OnNet also failed to pass our MAC-based machine-specific lease tests. OnNet insisted on devising and sending a Client ID whenever it issued a DHCPDISCOVER. This caused the servers to attempt to match the system based on the Client ID instead of the MAC address. Since there were no entries for the Client ID in the pool of reserved addresses, the servers did not recognize the system and assigned an address from the general pool.

During our failure tests, OnNet displayed a blank black screen during system startup, and no error messages or any other diagnostic aids were shown. The system appeared to be locked. Once we pressed a key, Windows continued to load, but no errors were ever reported. Additionally, attempts to load IP applications resulted in no indicative error messages. Instead, the applications simply timed out or reported DNS failures.

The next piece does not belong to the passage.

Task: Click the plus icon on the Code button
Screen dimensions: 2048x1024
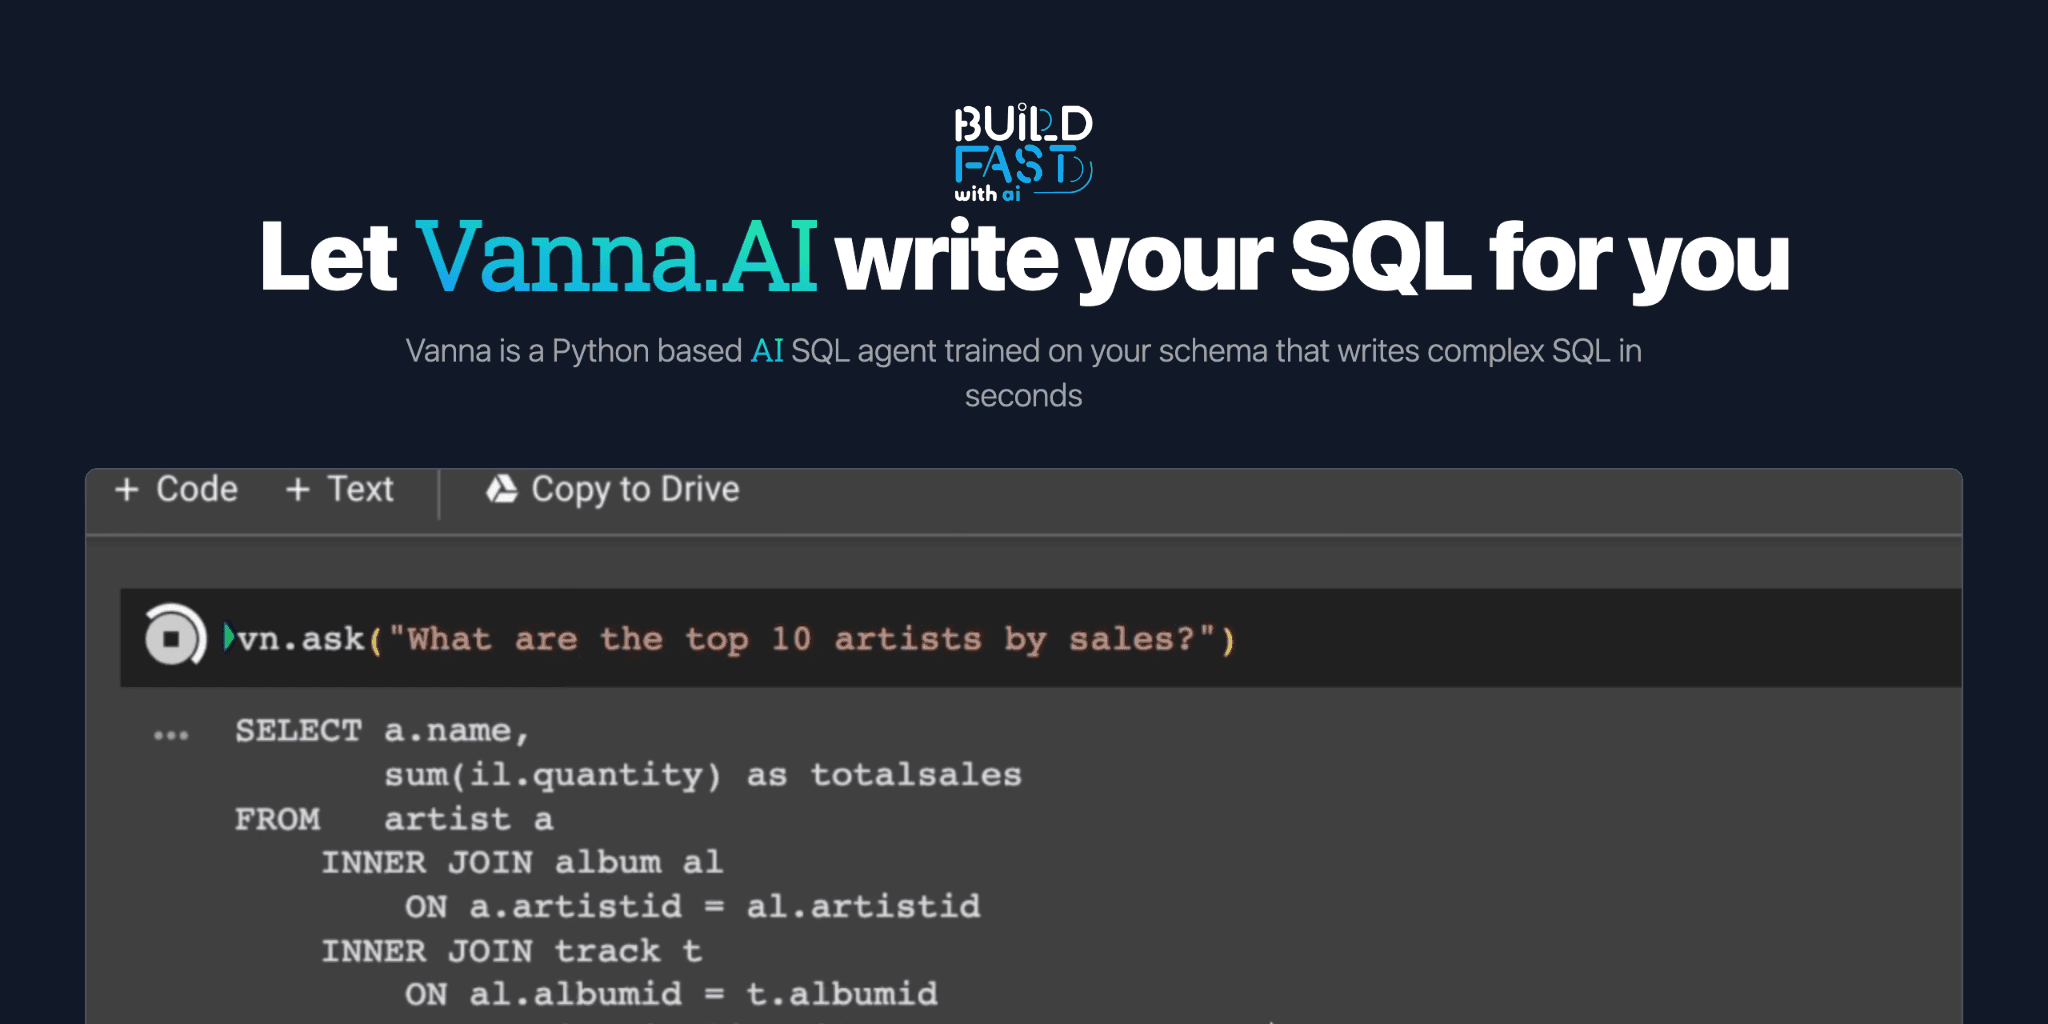Action: [127, 489]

One of the positive aspects of OnNet is that it did give up the lease when Windows exited, allowing us to recycle addresses on a short-term basis. Also, OnNet was the only system other than TCP Connection that allowed us to configure the NetBIOS-over-TCP/IP capabilities in the stack. Since OnNet only supports broadcast NetBIOS, it does not use any data beyond the NetBIOS scope setting.

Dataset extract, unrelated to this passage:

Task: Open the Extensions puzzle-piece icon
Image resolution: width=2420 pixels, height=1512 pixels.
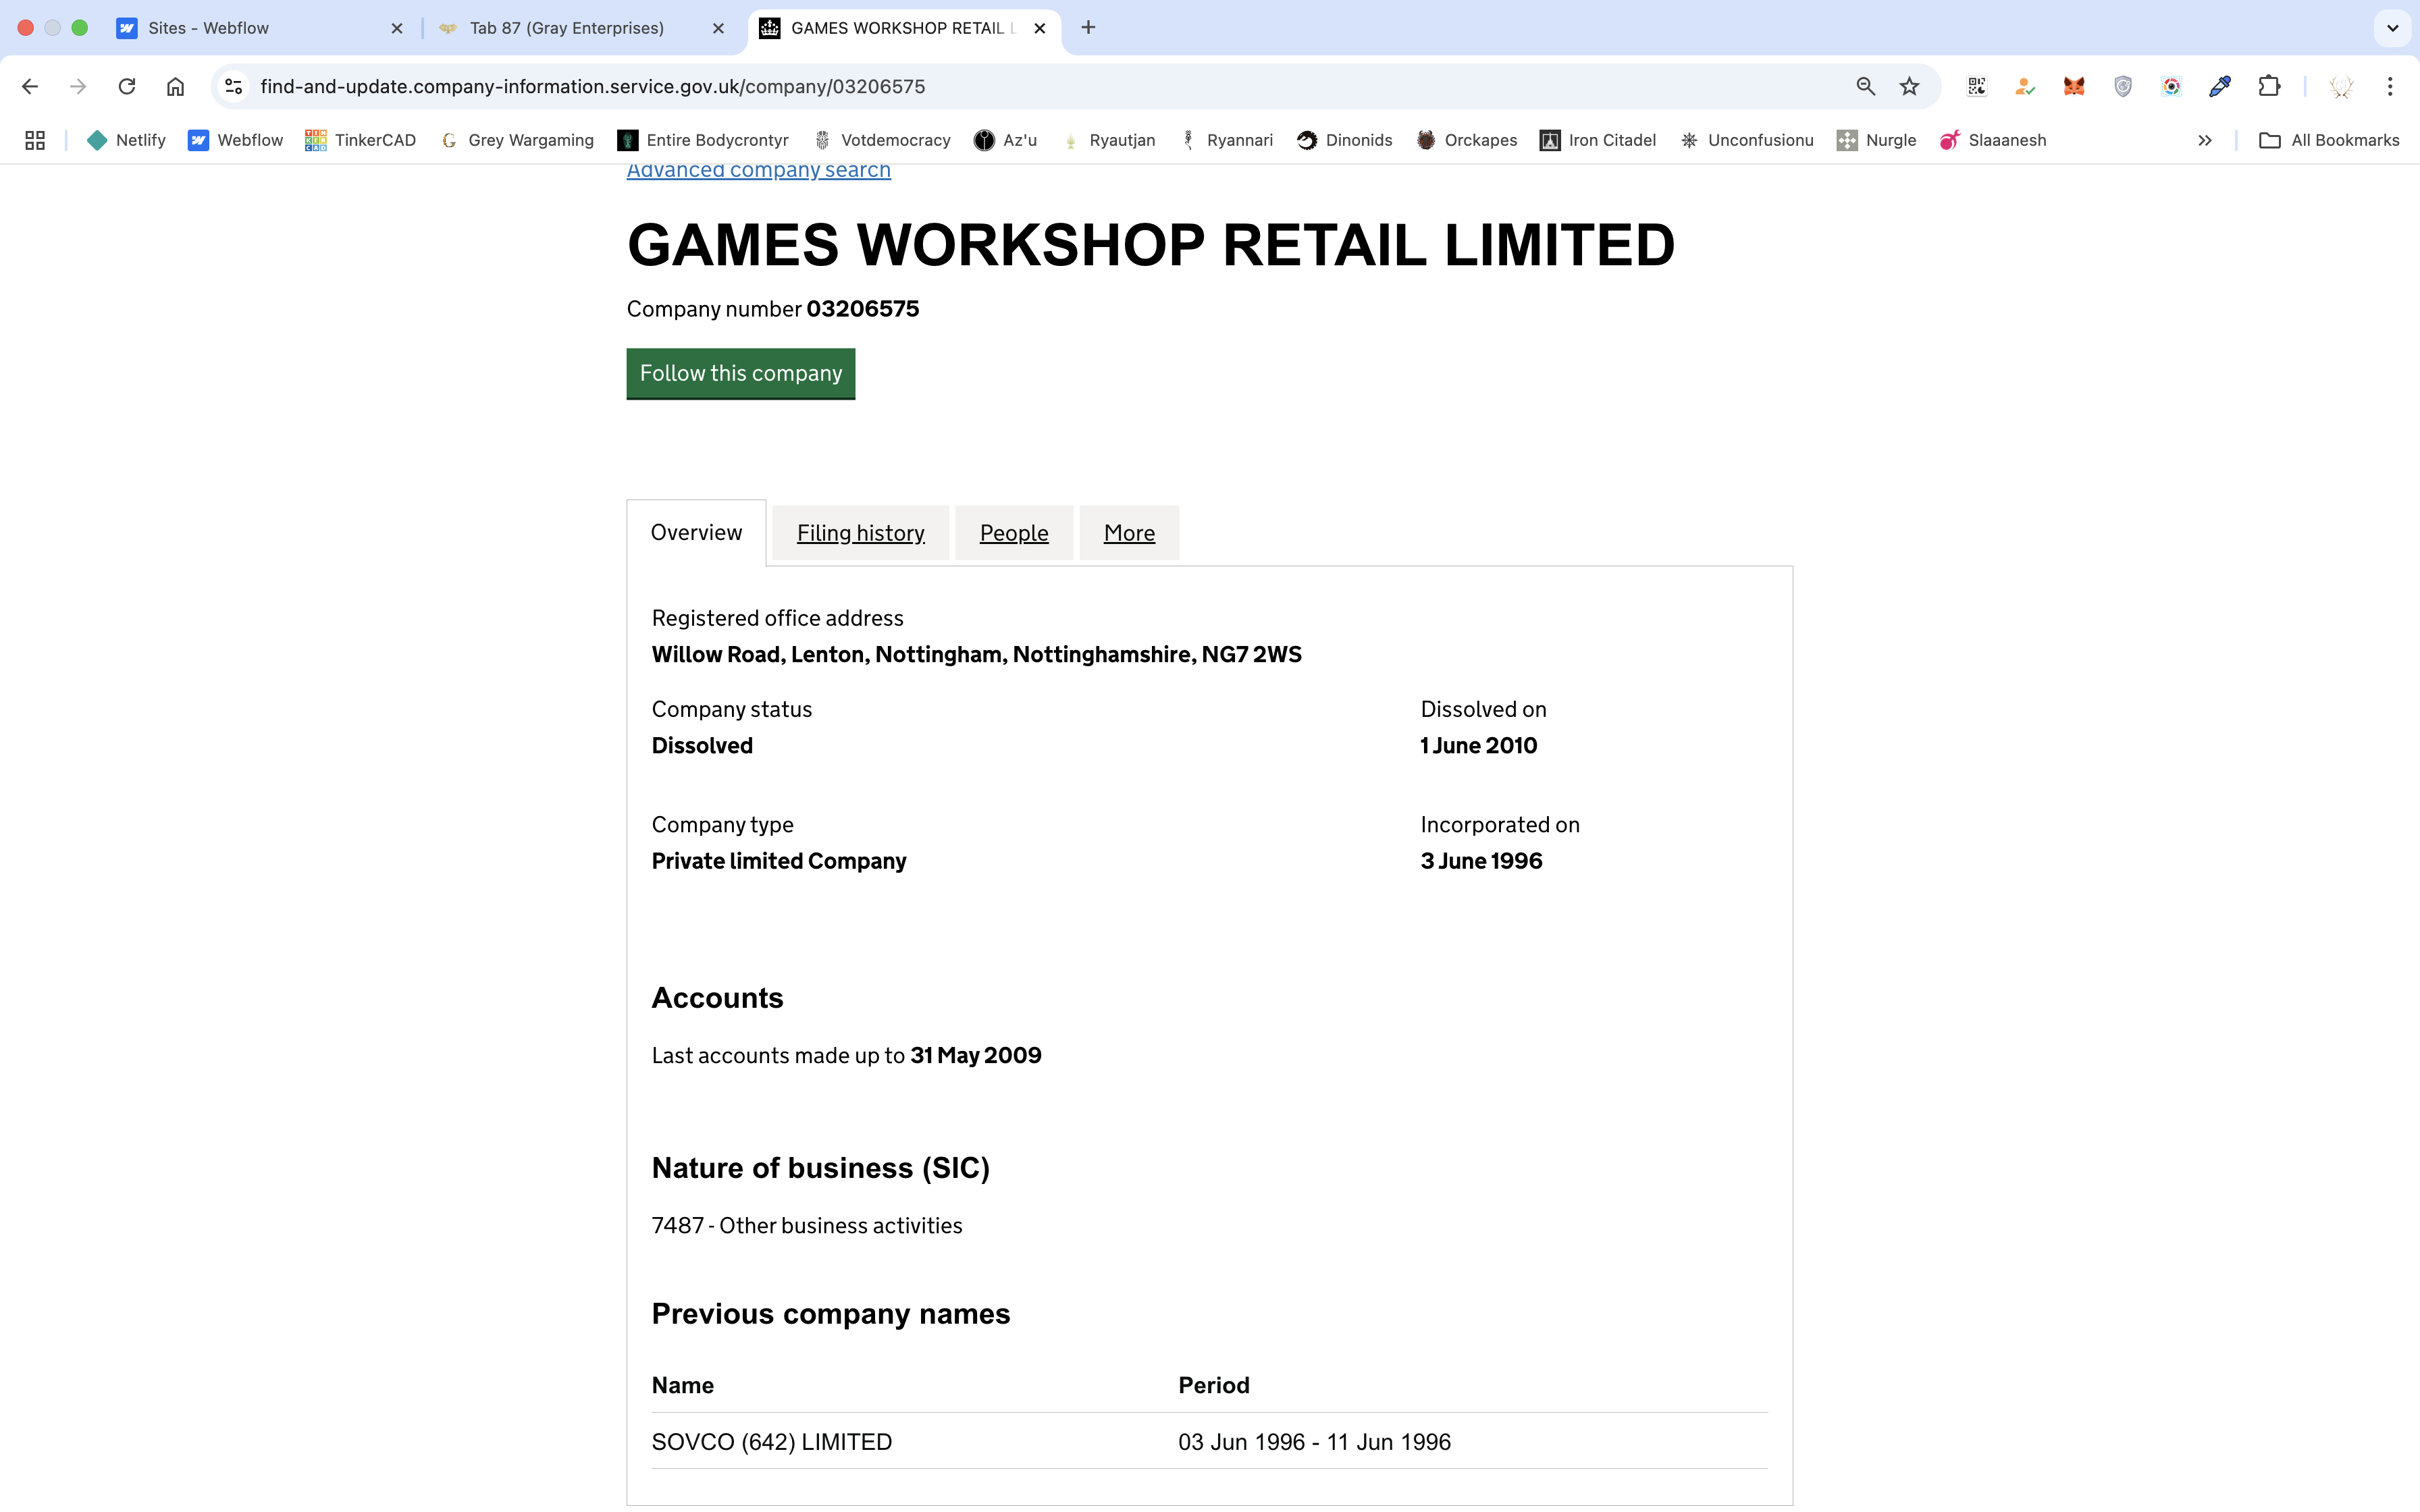Action: (2269, 86)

NetManage ChameleonNFS 4.6

NetManage's ChameleonNFS 4.6 was the worst DHCP client that we tested, failing to work with 50 percent of the servers we tested. No matter what other benefits it may offer, failing to interoperate automatically puts it at the bottom of the pile.

Figure 6
Figure 6

Chameleon does provide a modicum of error management. If a server cannot be found, an error window is displayed that says "Waiting for DHCP reply" over and over, until you either exit Windows or disable the logging. Unfortunately, the kernel is corrupted until the DHCP reply is received, preventing any other interfaces from being used in the meantime.

Users can configure the stack so that it will reuse previously obtained DHCP information, but this mechanism does not follow the specification. Rather than send out request packets, it initiates a new discovery, and if no servers respond, then it assigns the last known information, even if the lease has expired. This can cause duplicate addresses to be allocated to multiple systems, depending on the mix of nodes and the state of the server. Worse still, Chameleon does not conduct any ARP tests on the address that it assigns itself (a fundamental tenant of the DHCP specification), thereby failing to guarantee that it is unique on the network.